Tocotrienol-rich fractions (TRF) supplementation in school-going children with Attention Deficit/Hyperactive Disorder (ADHD): A randomized controlled trial

Abstract

Background: Attention Deficit/Hyperactive Disorder (ADHD) is often treated with medications but many parents seek alternative treatment for fear of adverse effects. Increased oxidative stress has been observed in children and adults with ADHD. We postulate that tocotrienol-rich fractions (TRF), a potent antioxidant from the natural Vitamin E family, may help children with ADHD. The objective of this study is to determine if supplementation of TRF has an effect on the symptoms of school-going children with ADHD. Methods: Children aged between 6 to 12 years with ADHD were randomized to TRF 200 mg or placebo daily for 6 months. We measured the NICHQ Vanderbilt ADHD Parent (VAPRS) & Teacher (VATRS) Rating Scales at baseline, 3 months and 6 months. Plasma tocotrienol levels were also measured at each of the corresponding time. We used ANOVA repeated measure and Spearman Rho's for analysis. Results: One hundred forty-six children were randomized. The VAPRS showed significant improvement after 3 months and 6 months in both groups (n = 73 each). The VATRS revealed greater improvement in the TRF group but was not statistically significant (p = 0.07). The TRF group had higher levels of tocotrienols compared with the placebo group at 3 and 6 months.
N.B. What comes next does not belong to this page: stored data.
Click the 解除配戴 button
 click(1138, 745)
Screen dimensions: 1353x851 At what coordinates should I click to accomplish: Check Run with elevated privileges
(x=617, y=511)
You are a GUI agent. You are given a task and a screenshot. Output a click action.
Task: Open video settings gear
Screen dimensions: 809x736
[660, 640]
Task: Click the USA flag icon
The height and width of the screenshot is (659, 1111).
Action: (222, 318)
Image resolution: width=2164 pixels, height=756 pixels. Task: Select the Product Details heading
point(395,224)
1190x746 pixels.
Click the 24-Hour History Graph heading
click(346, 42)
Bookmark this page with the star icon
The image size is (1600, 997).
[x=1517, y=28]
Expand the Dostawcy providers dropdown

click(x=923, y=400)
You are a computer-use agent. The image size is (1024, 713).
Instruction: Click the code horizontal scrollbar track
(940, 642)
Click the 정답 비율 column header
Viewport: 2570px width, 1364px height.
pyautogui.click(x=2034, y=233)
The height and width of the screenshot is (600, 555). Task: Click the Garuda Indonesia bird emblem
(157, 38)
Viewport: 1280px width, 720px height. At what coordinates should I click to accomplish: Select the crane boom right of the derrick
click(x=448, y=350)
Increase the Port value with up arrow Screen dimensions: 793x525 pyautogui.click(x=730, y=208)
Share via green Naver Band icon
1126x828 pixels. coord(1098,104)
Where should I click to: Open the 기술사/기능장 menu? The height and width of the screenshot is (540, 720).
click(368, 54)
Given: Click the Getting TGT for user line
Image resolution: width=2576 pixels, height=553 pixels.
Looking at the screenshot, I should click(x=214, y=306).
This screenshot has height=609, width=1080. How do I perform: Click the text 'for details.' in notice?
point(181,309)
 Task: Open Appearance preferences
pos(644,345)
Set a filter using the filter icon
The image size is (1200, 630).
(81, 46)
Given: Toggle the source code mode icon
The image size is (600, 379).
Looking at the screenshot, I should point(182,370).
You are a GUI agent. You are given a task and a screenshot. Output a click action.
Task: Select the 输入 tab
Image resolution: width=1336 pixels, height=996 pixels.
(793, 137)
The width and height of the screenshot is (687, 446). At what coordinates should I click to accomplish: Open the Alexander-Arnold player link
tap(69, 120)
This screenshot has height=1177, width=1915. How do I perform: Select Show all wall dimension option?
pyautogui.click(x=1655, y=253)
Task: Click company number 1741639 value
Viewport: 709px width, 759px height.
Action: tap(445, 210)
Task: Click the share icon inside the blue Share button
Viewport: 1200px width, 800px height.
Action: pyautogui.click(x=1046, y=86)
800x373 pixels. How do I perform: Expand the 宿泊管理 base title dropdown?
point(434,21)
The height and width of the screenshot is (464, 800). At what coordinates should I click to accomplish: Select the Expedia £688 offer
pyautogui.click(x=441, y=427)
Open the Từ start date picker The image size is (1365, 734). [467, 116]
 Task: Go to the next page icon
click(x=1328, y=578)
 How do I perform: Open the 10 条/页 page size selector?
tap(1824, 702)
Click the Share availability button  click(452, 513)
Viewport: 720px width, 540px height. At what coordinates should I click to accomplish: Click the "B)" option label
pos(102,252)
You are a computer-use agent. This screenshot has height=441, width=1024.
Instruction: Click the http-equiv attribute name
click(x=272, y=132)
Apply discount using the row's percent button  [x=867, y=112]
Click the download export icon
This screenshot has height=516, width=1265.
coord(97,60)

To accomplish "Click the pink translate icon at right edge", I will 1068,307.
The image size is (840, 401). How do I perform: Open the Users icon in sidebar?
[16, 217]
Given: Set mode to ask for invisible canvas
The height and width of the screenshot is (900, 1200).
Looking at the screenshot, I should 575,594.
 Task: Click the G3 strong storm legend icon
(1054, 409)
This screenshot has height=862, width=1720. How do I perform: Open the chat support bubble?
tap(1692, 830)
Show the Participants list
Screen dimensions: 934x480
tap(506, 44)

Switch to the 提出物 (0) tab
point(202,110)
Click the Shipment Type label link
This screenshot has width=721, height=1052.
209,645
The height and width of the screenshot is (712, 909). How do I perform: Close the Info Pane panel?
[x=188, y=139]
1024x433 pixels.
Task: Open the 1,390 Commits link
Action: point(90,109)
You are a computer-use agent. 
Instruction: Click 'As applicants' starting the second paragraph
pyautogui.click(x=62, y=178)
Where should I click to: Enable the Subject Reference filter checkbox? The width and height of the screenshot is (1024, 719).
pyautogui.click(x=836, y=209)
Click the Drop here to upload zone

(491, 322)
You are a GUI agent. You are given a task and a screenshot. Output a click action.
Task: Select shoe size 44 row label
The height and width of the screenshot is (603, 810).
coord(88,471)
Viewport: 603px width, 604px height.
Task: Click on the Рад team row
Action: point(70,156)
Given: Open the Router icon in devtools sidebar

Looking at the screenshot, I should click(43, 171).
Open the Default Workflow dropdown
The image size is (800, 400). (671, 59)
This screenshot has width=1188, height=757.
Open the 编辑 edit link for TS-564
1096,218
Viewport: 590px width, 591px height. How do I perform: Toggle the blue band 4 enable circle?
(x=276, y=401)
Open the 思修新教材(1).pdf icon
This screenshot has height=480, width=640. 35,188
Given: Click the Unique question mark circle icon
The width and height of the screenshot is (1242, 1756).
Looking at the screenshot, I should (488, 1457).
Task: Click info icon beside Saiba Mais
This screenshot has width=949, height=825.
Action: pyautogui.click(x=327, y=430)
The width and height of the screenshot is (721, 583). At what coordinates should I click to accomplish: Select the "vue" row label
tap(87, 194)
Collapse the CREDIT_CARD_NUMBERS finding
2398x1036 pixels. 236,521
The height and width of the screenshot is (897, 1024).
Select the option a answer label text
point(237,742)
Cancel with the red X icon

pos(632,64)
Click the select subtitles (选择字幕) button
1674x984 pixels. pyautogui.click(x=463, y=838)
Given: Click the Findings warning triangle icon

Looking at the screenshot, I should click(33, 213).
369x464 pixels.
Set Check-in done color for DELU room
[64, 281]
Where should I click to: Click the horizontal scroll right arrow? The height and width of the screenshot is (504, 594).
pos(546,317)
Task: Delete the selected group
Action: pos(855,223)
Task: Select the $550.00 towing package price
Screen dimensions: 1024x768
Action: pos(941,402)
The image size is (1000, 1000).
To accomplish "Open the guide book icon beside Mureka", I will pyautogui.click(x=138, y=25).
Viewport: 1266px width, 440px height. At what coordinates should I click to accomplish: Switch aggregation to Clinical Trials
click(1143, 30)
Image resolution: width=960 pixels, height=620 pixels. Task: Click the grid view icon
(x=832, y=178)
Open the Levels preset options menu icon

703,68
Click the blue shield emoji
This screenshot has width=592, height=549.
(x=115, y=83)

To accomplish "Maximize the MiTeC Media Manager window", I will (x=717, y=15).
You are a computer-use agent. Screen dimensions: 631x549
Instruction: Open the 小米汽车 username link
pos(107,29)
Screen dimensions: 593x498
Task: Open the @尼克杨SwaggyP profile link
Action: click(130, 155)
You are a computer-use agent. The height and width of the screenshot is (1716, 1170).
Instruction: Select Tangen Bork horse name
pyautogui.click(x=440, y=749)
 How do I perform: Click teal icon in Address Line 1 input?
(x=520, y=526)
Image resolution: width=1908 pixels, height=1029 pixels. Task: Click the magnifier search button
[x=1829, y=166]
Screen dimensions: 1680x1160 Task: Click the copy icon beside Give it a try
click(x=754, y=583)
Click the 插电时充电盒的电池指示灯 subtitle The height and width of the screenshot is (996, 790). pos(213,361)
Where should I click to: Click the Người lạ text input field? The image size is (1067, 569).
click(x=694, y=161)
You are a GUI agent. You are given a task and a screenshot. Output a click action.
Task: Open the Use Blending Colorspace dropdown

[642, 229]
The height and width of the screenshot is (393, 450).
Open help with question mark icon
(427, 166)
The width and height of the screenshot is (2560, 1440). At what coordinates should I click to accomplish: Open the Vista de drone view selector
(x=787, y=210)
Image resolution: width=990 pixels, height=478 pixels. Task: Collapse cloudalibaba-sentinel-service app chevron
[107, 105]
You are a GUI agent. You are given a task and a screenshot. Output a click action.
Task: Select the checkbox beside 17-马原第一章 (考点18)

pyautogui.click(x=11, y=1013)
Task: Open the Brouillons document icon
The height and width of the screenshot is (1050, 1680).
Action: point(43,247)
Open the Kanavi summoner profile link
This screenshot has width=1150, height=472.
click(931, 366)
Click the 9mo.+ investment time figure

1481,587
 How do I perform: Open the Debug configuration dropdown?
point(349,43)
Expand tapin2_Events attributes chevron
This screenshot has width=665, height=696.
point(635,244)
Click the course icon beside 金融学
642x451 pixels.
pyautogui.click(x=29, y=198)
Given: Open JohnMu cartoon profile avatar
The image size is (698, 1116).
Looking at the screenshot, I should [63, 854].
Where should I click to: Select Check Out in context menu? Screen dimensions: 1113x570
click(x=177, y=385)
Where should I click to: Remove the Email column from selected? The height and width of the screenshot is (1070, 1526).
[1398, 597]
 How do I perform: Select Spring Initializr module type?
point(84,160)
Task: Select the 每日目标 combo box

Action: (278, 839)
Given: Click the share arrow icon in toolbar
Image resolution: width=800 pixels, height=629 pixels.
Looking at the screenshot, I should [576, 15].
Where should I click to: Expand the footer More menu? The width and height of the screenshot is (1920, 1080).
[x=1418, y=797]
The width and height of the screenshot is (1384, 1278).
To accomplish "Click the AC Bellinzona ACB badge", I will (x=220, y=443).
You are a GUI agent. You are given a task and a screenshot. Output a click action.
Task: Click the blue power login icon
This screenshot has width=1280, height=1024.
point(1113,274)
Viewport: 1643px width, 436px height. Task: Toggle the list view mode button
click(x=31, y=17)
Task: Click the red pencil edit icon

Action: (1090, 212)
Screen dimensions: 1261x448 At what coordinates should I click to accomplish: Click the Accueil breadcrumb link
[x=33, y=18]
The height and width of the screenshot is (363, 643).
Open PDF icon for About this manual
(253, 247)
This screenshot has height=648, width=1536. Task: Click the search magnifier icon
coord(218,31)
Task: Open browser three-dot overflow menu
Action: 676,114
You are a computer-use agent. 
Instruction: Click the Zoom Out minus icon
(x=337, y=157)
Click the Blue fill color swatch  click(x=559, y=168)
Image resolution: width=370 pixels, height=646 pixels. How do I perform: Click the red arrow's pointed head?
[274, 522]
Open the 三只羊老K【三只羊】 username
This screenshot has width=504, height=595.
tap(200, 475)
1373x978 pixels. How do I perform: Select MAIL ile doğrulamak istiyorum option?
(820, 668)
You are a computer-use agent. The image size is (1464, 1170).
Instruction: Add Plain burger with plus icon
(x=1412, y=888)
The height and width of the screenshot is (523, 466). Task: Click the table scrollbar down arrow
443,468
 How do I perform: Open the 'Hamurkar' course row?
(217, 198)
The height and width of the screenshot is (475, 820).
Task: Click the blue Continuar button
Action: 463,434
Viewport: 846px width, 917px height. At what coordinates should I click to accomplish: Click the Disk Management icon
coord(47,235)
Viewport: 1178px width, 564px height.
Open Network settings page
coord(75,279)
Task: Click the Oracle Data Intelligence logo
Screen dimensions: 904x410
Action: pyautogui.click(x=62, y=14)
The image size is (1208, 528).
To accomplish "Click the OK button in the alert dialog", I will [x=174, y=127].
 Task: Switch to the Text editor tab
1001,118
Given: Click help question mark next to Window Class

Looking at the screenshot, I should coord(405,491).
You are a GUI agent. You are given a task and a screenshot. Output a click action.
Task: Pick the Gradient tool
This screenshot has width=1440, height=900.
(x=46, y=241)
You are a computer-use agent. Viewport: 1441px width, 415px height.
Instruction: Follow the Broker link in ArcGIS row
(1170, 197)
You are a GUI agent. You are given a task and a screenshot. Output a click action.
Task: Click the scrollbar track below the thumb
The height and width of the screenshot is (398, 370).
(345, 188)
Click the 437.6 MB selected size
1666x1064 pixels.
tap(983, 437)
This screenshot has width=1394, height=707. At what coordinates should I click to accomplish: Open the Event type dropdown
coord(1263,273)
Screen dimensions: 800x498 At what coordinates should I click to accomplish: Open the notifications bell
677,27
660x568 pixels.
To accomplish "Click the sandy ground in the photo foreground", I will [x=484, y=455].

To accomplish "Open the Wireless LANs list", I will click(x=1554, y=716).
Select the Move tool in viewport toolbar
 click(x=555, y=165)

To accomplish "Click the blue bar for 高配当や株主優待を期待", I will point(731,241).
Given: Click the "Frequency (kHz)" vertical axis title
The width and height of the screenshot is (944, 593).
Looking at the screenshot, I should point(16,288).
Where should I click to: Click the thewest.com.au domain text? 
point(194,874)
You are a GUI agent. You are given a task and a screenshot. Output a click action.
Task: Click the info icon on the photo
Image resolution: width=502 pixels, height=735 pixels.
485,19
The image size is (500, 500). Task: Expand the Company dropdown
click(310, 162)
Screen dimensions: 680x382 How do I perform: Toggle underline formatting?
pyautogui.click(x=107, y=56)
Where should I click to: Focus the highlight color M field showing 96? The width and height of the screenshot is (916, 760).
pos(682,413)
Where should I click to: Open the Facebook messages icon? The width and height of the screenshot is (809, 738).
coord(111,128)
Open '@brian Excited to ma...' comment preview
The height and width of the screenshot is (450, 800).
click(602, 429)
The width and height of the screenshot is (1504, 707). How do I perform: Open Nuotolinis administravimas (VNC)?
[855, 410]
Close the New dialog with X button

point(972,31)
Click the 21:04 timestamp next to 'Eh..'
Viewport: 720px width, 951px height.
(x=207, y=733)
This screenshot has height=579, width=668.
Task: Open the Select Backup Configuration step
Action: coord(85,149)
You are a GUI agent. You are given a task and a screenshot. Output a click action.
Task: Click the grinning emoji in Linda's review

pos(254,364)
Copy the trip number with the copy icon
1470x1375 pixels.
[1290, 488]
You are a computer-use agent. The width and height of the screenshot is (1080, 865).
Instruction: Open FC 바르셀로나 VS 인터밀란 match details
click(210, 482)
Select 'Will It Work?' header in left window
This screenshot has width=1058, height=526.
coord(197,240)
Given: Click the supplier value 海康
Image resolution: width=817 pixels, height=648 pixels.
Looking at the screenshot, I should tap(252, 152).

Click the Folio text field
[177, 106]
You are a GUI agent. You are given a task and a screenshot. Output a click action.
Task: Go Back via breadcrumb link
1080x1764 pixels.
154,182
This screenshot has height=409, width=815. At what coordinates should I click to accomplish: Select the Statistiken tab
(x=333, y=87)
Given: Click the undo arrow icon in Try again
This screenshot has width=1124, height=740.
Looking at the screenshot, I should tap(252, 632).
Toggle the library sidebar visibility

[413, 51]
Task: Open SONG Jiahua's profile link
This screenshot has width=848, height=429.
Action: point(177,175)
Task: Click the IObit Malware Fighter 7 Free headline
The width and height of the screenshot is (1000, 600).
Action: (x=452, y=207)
There was a small but significant correlation of the alpha and gamma tocotrienol levels with the change in VAPRS after 6 months. Conclusion: TRF was not more effective than placebo in reducing the ADHD symptoms as measured by the VAPRS and VATRS. Possible reasons for this include placebo-effects and supplementations given too late in life. Future studies should consider using an objective outcome measurement (e.g. measuring attention-span) as well as earlier age of supplementation. Trial registration: ClinicalTrials.gov NCT01855984, date of registration 10 May 2013.